2 years of days when my heart hurt.
2 years of missing part of me.
2 years absent of my biggest fan.

Yesterday as I thought of closing the house up in Mars Hill... I felt sorry for myself.  Truly.  I have closed up THREE homes of my childhood in the last 18 months.  And I am DONE.  I am so super sad that I have no more "roots" in WNC.  And while I am BEYOND blessed with friends who are like family, let's all be honest... on the holidays, people go home to their own families.

I cried buckets of tears yesterday.  About closure.  And grief.  And missing Stan.  And missing Mary.  And missing Mom.  And being overwhelmed.

So today, as we were talking with the mover, I told him I was just over it.  I was sad that this was the second time we were using his services in 4 months.  And that I was sad I was saying goodbye again.  And that I didn't have roots anymore.

And he looked at me... and at the wee one in my arms... and said, "Yeah, but look at all the Good you're Doing with this little one.  She needs you right now."

Ahem.

Indeed.

On this International Happy Day... fresh from a big ol' dose of "Get it Together, Lady" from my mover... I'd love to tell you what I'm happy about.
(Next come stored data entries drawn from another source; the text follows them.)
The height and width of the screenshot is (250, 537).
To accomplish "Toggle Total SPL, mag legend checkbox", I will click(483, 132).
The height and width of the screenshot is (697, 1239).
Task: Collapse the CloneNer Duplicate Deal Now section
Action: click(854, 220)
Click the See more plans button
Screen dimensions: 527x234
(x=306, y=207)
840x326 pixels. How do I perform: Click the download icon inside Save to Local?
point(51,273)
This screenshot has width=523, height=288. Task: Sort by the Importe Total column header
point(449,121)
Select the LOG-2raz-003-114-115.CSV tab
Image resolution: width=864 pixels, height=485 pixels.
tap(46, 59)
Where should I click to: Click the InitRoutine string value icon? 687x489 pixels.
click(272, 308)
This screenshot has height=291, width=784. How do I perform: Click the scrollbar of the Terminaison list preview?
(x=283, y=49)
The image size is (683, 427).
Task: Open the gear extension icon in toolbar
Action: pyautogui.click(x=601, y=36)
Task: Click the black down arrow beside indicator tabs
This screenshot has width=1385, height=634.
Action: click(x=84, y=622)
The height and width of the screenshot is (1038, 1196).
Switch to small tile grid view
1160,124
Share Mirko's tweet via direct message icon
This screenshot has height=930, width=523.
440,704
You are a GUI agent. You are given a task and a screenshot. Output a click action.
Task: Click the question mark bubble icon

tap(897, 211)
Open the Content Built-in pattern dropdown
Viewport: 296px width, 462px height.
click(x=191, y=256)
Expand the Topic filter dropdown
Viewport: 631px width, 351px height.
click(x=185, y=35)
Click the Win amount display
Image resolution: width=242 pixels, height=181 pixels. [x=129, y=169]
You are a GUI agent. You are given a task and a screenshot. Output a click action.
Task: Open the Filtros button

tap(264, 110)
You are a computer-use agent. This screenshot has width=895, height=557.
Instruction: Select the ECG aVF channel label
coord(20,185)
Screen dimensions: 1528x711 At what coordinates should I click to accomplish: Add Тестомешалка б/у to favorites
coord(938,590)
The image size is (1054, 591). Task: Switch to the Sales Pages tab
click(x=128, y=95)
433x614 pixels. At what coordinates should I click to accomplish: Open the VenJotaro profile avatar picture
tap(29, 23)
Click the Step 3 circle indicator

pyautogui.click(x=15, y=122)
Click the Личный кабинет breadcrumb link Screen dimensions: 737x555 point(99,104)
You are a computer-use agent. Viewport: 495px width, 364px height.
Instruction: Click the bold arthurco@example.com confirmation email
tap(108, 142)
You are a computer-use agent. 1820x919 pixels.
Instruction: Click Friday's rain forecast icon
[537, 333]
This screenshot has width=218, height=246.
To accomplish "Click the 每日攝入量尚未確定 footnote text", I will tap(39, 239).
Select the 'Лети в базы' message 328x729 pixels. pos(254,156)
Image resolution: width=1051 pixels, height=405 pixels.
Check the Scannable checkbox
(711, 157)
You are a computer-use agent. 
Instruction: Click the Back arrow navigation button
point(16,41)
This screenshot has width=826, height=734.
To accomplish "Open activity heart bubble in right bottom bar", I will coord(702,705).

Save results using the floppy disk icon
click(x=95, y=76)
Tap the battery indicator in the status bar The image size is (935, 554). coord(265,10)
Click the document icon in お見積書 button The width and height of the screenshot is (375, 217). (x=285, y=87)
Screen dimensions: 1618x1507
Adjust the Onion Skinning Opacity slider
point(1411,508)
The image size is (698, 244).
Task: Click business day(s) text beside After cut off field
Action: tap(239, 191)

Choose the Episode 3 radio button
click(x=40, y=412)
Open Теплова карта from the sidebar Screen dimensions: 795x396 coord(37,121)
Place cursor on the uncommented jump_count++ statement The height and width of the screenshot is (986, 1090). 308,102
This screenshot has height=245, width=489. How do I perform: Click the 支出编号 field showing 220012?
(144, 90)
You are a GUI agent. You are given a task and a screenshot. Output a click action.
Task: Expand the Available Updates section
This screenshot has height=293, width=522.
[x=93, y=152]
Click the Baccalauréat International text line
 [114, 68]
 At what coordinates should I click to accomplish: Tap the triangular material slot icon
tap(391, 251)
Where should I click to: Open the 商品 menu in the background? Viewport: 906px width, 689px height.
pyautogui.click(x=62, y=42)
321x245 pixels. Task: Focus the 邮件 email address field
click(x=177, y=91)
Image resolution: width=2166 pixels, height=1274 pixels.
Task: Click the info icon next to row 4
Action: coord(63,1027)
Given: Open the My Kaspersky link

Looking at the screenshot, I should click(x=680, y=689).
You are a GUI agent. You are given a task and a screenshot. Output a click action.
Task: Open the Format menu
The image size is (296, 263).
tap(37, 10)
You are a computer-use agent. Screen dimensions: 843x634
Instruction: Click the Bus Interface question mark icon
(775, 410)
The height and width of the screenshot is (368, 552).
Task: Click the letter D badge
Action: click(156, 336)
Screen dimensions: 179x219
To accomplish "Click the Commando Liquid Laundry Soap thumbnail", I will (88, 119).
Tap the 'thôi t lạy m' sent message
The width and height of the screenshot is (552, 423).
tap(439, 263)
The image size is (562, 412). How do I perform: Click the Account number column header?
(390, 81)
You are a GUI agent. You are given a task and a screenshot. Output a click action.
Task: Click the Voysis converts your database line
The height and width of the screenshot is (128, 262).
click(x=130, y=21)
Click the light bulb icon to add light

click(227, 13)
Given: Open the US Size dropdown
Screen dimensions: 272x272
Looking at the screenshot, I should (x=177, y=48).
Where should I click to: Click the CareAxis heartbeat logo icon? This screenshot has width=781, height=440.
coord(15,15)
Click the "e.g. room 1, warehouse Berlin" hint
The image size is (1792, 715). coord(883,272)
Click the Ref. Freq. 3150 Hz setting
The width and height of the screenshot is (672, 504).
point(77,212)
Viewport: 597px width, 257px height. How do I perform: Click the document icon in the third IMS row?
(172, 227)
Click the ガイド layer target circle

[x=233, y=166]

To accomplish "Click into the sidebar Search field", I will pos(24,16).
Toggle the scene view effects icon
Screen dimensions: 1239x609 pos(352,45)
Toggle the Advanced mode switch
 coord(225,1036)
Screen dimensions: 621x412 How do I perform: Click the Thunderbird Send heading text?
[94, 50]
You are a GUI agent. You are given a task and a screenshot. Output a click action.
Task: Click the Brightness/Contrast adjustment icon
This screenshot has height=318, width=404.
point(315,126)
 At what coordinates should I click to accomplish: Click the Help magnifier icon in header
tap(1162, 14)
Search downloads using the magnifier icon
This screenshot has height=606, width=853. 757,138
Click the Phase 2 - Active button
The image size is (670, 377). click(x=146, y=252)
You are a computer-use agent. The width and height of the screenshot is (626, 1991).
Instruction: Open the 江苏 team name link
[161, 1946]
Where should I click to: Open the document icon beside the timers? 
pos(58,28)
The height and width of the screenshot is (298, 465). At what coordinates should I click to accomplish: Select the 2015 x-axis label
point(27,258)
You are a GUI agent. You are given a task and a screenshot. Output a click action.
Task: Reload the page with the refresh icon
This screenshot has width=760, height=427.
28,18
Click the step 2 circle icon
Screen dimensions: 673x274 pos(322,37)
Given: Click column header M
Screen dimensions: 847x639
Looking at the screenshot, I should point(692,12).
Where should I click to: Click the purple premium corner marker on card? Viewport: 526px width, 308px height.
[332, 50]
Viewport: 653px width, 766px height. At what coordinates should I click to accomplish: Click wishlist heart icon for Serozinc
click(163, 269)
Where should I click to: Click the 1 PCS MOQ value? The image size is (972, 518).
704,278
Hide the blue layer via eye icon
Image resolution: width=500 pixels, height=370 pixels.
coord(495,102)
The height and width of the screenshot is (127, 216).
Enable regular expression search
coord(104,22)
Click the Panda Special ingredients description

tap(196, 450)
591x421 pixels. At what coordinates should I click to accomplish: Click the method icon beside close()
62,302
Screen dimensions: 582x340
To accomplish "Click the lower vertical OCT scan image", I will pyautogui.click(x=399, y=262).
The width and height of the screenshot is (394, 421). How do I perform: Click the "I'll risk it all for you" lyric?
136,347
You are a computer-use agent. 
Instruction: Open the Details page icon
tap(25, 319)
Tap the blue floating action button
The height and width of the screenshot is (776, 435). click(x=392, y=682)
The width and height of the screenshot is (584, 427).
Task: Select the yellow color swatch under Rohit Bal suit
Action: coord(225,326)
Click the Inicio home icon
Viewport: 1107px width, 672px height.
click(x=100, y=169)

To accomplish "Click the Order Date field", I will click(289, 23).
*That I've had 2 months with this Sweetie.  (See above.)
*That she's growing and eating and sleeping and laughing tons more than when we met her.
*That my big girl is growing, too, into a kind big sister... something we never thought she'd get to be.
*That I got to "smell" my grandparents today in their belongings... and that feels like home.
*That tomorrow night I get to hang out with some amazing women.
*That I have friends who have consistently checked on us throughout this last 2 months... and these last 2 years.  (It does take a village, y'all.)

For those things, I am thankful.  And for the moments when the sadness of 2 years missing my Daddy overshadow the happy of the 2 months (or 2 days, or 2 hours...) I will not offer apology.  I will continue this journey authentically even when it sucks... yet I will try to graciously accept the kind words of movers everywhere who want to point out the Good.

Happy Happiness Day, y'all.

2 comments:

Dawn F. Garlow said...

great post!!

Jamie said...

All I can say is you are all the good parts of Stan. Happy Happiness Day.